Monday, August 19, 2002

Reader D.M. writes in about this Thomas Sowell Column:



Sowell writes as follows:

"According to the U.S. Bureau of the Census, in 2000 median income in the United States reached `the highest level ever recorded' up to that time. This included black and Hispanic incomes that `hit new all-time highs' for these groups. But did you hear the news reported in the media amid all the gloom and doom?"

Later in the column Sowell writes:

"One undeniable accomplishment of Bill Clinton's presidency: it kept Jimmy Carter from being the worst U.S. President in history."

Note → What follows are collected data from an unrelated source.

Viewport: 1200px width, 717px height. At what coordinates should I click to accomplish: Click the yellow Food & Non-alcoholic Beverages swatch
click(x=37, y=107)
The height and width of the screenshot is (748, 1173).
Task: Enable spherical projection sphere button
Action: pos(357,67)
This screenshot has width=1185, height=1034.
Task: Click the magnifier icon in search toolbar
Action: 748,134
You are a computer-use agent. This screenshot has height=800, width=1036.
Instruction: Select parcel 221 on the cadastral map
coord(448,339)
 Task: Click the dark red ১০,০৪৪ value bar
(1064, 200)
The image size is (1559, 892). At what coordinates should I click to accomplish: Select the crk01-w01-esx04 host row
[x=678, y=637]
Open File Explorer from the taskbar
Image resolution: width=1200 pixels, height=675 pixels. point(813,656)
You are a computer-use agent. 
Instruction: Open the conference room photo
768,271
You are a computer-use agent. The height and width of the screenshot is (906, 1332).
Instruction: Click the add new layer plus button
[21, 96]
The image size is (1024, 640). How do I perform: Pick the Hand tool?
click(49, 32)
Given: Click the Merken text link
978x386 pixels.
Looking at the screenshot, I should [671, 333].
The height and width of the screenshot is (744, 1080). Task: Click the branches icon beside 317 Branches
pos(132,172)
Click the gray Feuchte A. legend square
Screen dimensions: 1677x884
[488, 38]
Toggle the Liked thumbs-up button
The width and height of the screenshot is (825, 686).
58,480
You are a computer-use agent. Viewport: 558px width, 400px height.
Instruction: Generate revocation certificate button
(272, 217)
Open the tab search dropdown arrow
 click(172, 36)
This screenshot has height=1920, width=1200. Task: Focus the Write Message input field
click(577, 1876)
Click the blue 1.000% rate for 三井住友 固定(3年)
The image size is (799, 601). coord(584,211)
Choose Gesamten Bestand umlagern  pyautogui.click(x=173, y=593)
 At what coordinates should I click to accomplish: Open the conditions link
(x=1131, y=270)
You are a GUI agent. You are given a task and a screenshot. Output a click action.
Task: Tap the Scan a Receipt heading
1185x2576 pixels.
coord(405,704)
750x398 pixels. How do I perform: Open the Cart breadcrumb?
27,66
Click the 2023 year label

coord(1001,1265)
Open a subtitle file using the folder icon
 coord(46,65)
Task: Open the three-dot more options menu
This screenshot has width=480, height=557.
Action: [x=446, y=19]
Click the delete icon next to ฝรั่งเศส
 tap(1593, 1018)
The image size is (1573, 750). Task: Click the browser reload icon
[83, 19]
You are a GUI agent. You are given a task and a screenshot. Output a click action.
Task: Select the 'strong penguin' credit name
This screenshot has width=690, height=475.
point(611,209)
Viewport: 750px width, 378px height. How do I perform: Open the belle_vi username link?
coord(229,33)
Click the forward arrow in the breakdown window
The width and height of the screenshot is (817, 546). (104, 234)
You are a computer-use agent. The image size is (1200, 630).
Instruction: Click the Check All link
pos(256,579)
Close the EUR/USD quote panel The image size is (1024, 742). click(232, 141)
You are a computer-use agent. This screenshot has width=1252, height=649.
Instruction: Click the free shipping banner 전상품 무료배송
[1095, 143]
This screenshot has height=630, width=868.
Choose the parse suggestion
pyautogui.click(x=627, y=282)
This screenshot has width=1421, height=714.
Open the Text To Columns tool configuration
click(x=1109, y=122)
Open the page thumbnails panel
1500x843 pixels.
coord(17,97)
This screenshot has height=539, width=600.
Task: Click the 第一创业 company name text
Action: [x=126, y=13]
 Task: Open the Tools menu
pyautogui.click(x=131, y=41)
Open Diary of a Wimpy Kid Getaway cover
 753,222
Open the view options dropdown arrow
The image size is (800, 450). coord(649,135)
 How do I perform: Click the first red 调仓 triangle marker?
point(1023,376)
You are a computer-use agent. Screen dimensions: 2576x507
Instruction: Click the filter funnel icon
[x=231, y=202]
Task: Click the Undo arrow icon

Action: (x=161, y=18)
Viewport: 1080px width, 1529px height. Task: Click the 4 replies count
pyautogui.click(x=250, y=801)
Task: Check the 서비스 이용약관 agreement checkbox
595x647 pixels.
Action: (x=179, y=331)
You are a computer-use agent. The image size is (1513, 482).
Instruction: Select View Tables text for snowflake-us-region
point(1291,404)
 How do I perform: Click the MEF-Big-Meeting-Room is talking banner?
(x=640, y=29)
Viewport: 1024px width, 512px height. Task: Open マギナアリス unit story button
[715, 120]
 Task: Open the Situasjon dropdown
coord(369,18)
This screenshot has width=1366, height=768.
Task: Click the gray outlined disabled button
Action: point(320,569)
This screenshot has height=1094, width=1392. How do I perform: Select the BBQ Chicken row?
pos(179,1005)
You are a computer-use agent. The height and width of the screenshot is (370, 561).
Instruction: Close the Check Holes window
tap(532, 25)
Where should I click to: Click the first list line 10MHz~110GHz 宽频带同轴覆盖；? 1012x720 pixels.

Thus, Mr. Sowell apparently believes that Bill Clinton was the worst president in history. That is a remarkable position from a senior fellow at the HOOVER Institute.

At the time Mr. Hoover left office, the world was becoming a much more dangerous place. Hitler had been installed as Chancellor in Germany. Mussolini in Italy, Stalin in Russia. Japan was intent on the conquest of Manchuria and had announced its withdrawal from the League of Nations. Issues of massive International debt were festering. See Freedom From Fear, The American People in Depression and War 1929 -1945 by David M. Kennedy, Oxford University Press 1999.

On the domestic front, things were ominous. There had been 5,000 bank failures in the previous 3 years. By the time Roosevelt took office, banks were closed by Government proclamation in 32 states. In Texas banks were open but depositors were prohibited from withdrawing more than $10 per day. From 1929 until 1933 $7 billion of depositor's money was lost through bank failures. Thirteen hundred cities and towns had defaulted on their debt obligations. GDP in 1933 was 1/2 of 1929 GDP. Residential construction declined by 4/5. Automobile production fell to 1/3 of 1929 levels. Three fourths of the assets of the 1929 stock market had evaporated.

Per capita income in Mississippi was $117 per year in 1933 after 4 years in office by the president for whom Mr. Sowell's institute was named. Unemployment was at 25%. Unemployment rolls for blacks were at levels roughly twice their representation in the population. Id.

Mr. Sowell ignores that record and proclaims Mr. Clinton to have been the worst president in the very column in which he writes that median income hit all time highs after 8 years of Mr. Clinton's stewardship. While i personally think that Warren G. Harding was the worst U.S. president, it would not take long to get to the name "Herbert Hoover" when that roll was called. Apparently Mr. Sowell does not think that peace and prosperity are important factors in evaluating a president.

Mr. Sowell ask the questions as to whether or not the news of the Clinton prosperity and rising wages "was reported in the media amid all the gloom and doom?" The short answer is that those facts were reported but one had to listen very carefully to hear them. The next question is why during the 2000 election was that? The media had plenty of time and inclination to report on Al Gore's wardrobe. Brian Williams, sartorially resplendent on CNBC, reported Mr. Gore's choice of apparel on many many occasions. Chris Mathews kept repeating that Mr. Gore reminded him of a waiter.

The press had plenty of time and space to report falsely on the discovery of the Love Canal pollution, the basis for the characters in a popular book and movie (Love Story), the prescription drug requirements of canines, the development of the internet and many other items. The media was seemingly obsessed with the number of sighs in a debate, the monies paid to Naomi Wolfe, whether or not Mr. Clinton's penis angeled to the side, the bowling of oranges down the aisle of an airplane, whether or not they had been nicknamed and various other maters both inane and banal. Why could the press not have spent a fair amount of its energies reporting the news Mr. Sowell highlights. Must be the liberal media at work.